The term child abuse appeared.  A growing number of early educators across the country are anxious about the harm they’re inflicting on young children, the legacy of misguided education policies in place since the early aughts.  Malpractice, they call it, and many are leaving, beaten down by the stress.

The vast wage gap between public school teachers and those in community-based organizations also cropped up. Most of the city’s three- and four-year-olds are enrolled in settings outside the public schools. Like the children in their care, these practitioners often live in difficult circumstances, while moonlighting to make ends meet on their subpar salaries.  Such is the case nationally, the subject of a recent New York Times Magazine piece by Jeneen Interlandi.   But the problem is especially urgent in New York, threatening the sustainability and success of de Blasio’s program.
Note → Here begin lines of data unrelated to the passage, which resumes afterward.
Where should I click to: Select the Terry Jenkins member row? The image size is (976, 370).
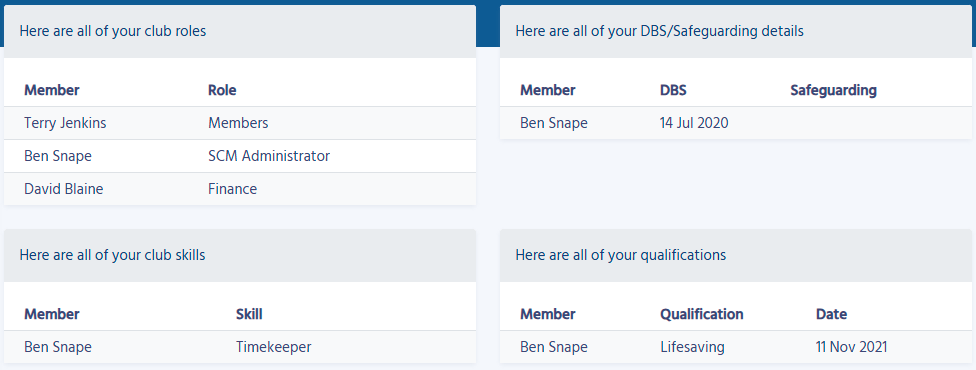click(240, 123)
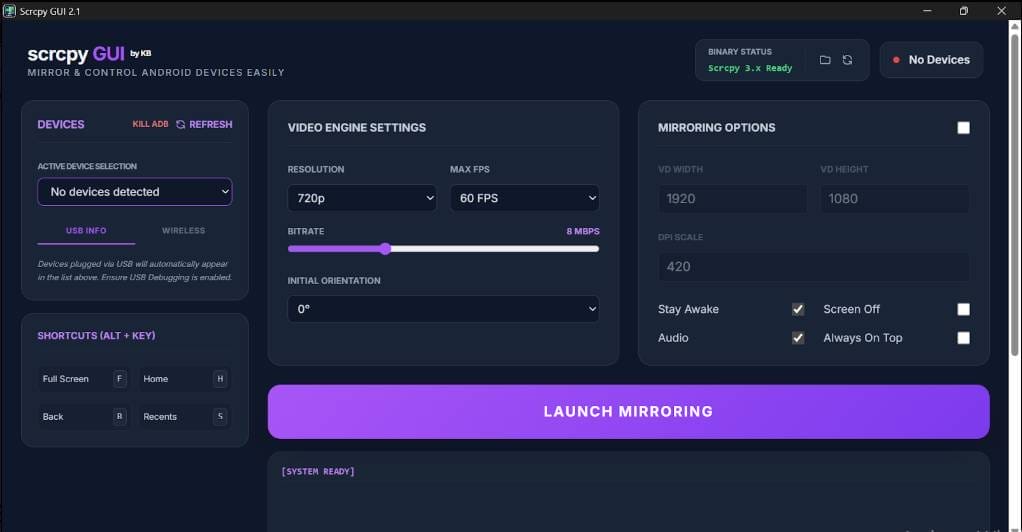
Task: Select the USB Info tab
Action: pos(86,231)
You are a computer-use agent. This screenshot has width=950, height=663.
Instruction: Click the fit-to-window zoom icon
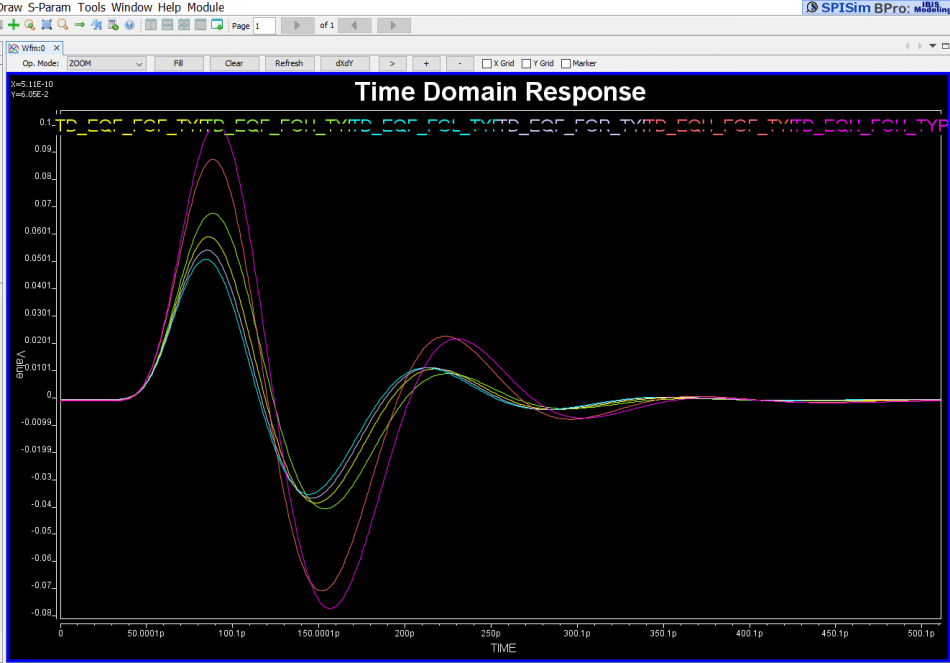coord(46,25)
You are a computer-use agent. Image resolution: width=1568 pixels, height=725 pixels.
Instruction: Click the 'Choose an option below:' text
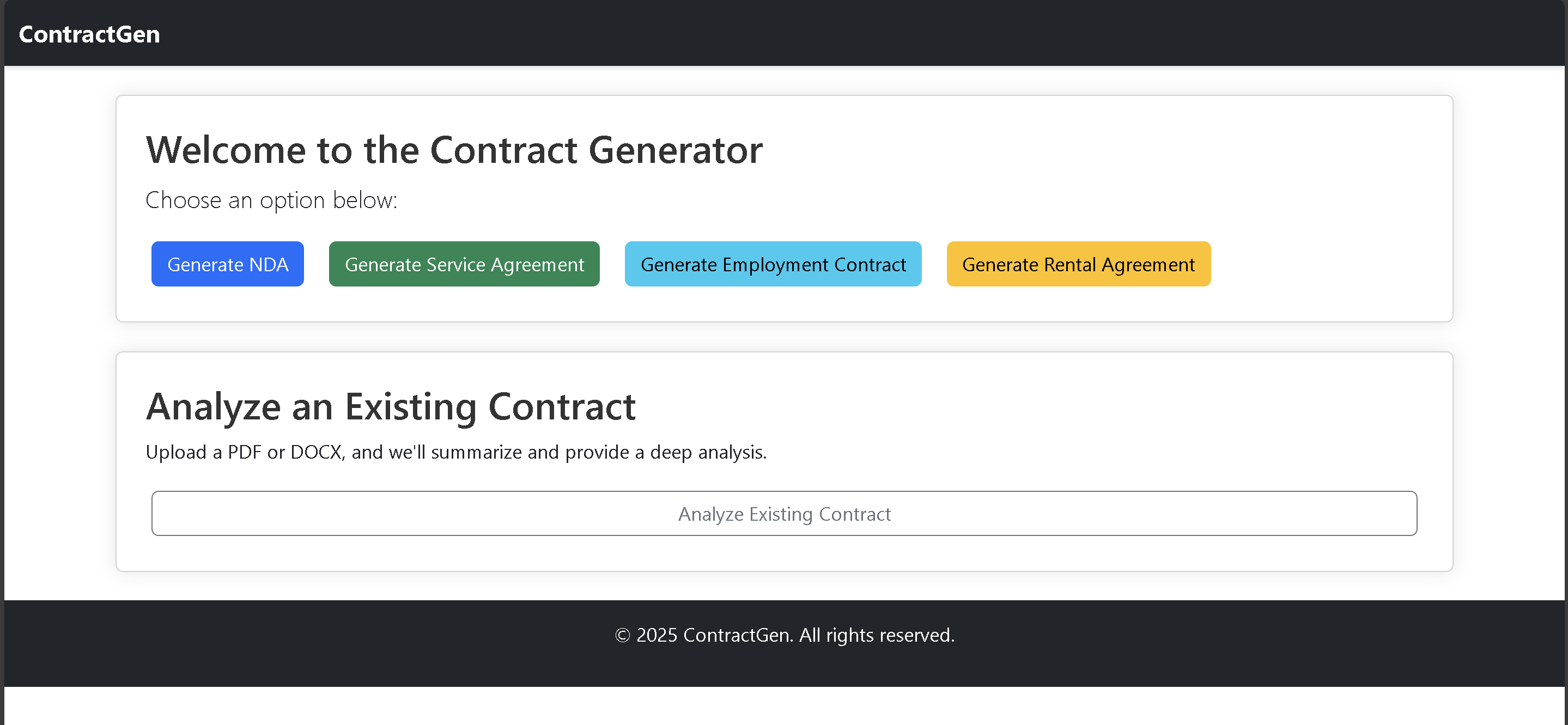pyautogui.click(x=271, y=200)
Here, I’ve extracted some comments by early childhood educators, lightly edited:

I truly hope they get someone who will respect children, teachers, families, and child development principles, and who knows and respects that children need play and outdoor time and FUN!—Ellen  Jaffe Cogan

The department of education requires two hours and ten minutes of play-based learning and one hour of gross motor [skill-building] in preKs.  Unfortunately, many preKs—both school- and community-based—believe they must get children ready for kindergarten.  If kindergarten was developmentally appropriate, there would not be pressure to do more rote-like teaching—Lisa North

The chancellor has no meaningful understanding of what early childhood education should look like, or respect for the work of early childhood teachers—Jeannette  Corey

Since Bloomberg, kindergarten has not been an early childhood grade.  That has helped to turn kindergarten into first grade.  Disgraceful!— Renée Dinnerstein

The teachers are not supported by administrators.  They are trained to be developmentally appropriate…but are told by their administrators to follow a canned curriculum that does not individualize.  There is very little time for open-ended, spontaneous play—Dana Doyle

Those who are not on the ground don’t really understand the current situation and the gross inequities—from salaries to lack of nurses and security—between community- and school-based preKs.  What they  fail to realize is 3K for All and PreK for All are completely dependent on the community-based workforce, the physical spaces we have, and the expertise we all bring—Chloe Pashman

Who will, indeed, restore joy to learning,  dignity to teachers, and trust to the system?

Most of the people whose names have been floated in this closely guarded process would do great harm, perpetuating the toxic policies that have dominated public education. Missing are Michael Hynes, the superintendent of the Patchogue-Medford school district on Long Island, and Jamaal A. Bowman, founder and principal of the Cornerstone Academy for Social Action middle school in the Bronx.  Each of them makes a powerful case for bringing joy and excitement back to learning, and they live and work by their words.

During Hynes’s four years in his large, diverse district, he has doubled recess time in kindergarten through fifth grade, brought yoga and meditation to all students, and  reintroduced play and project-based learning into kindergarten through second-grade classrooms, from which they have been rapidly disappearing. He understands that children cannot be deconstructed, that their physical, emotional, academic, and social selves are inextricably linked.

Bowman caught my eye in 2015, when he wrote an op-ed for the Daily News, a paean to the whole child.   A former teacher and the father of a preschooler, he understands the richness that all students bring to the process of teaching and learning, and the urgency of getting it right.  As he wrote in a piece I published at my blog a year ago:

There is unlimited talent and potential within our schools.  Children come to us full of excitement and infinite ideas. They believe and know that anything is possible. They are fearless, and not tainted by age, time, or the ridicule of failure. They are natural leaders; and when they find a passion, they’ll work vigorously to achieve mastery without provocation.

For New York’s next chancellor, we need a radical change of direction. The stakes have never been so high.